A Department of Interior report released Monday agrees with other analyses that have found climate models are better at predicting temperature rises and an accompanying decline in spring snowpack than they are in projecting future precipitation and stream flow levels.

Temperatures could rise 5 degrees to 7 degrees this century, increasing evaporation, and the spring snow pack will drop sharply in much of the West, changing the timing of peak runoff, which is crucial for the state’s irrigated agriculture.


Some regions, such as the Columbia River Basin in the Pacific Northwest and the Missouri River Basin, are expected to grow wetter. The Southwest will probably become drier, while California is a bit of a question mark.
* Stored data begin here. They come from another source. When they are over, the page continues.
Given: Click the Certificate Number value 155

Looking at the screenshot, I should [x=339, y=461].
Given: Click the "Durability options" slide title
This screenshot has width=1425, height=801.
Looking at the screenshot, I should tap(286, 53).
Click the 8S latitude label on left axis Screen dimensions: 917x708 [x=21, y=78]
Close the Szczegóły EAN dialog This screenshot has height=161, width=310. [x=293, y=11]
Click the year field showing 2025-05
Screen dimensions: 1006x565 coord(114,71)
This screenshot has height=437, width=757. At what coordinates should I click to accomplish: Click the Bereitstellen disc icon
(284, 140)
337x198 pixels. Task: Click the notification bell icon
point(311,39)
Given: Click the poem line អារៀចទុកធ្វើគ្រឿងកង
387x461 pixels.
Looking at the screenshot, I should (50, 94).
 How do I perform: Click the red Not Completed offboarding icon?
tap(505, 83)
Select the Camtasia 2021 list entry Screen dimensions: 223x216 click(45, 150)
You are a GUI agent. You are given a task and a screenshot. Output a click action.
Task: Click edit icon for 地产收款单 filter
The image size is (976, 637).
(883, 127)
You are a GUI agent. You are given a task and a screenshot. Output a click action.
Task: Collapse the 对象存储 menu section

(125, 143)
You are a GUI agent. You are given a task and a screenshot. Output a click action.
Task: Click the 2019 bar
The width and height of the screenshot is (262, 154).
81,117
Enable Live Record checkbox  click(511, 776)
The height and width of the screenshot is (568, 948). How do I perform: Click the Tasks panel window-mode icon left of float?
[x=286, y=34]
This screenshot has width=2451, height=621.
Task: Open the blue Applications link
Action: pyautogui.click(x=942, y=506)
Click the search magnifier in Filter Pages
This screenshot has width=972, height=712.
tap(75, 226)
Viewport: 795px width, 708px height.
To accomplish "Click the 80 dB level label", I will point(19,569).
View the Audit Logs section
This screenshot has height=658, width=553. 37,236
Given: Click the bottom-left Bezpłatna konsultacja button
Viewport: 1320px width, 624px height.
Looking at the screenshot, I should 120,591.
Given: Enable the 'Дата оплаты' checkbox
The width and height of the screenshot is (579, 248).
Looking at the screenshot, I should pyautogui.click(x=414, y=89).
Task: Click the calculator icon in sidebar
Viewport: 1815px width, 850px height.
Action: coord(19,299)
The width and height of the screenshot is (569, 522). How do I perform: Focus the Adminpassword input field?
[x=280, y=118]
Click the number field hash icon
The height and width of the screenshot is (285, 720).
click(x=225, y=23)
Precipitation and runoff in the Sacramento River watershed — a vital source of water for much of the state, including Southern California — may increase a bit by mid-century and then decline somewhat. Average annual runoff, which is key to filling reservoirs, could drop 3.6% in the century’s final decades, while annual precipitation may decline 2.7%

The report suggests that the San Joaquin River, a big source of irrigation water on the east side of the San Joaquin Valley, will be more affected. Runoff in the river’s upper reaches could drop by nearly 11% and precipitation by 8.6%.

Flow in the Klamath River on the Oregon border, on the other hand, could increase or remain stable.

Global warming’s effects will vary along the Colorado River, which stretches from the northern Rockies to the Mexican border and is an important source of water for Imperial Valley agriculture and Southern California cities.

The report predicts that precipitation in the river’s upper reaches will increase by a few percentage points in the mid- and late century, although that would be offset by a slight drop in runoff associated with warmer temperatures and more water consumption by plants.


Farther down the river, at Lee’s Ferry, runoff could decline by 8.5% in the 2050s, the report suggests.

The greatest drop is predicted for the Rio Grande in New Mexico, where stream flow could shrink by nearly a fifth by the last quarter of the century.

“The status quo is going to change,” U.S. Bureau of Reclamation Commissioner Michael L. Connor said. “We need to take action now to plan for those changes that are occurring.”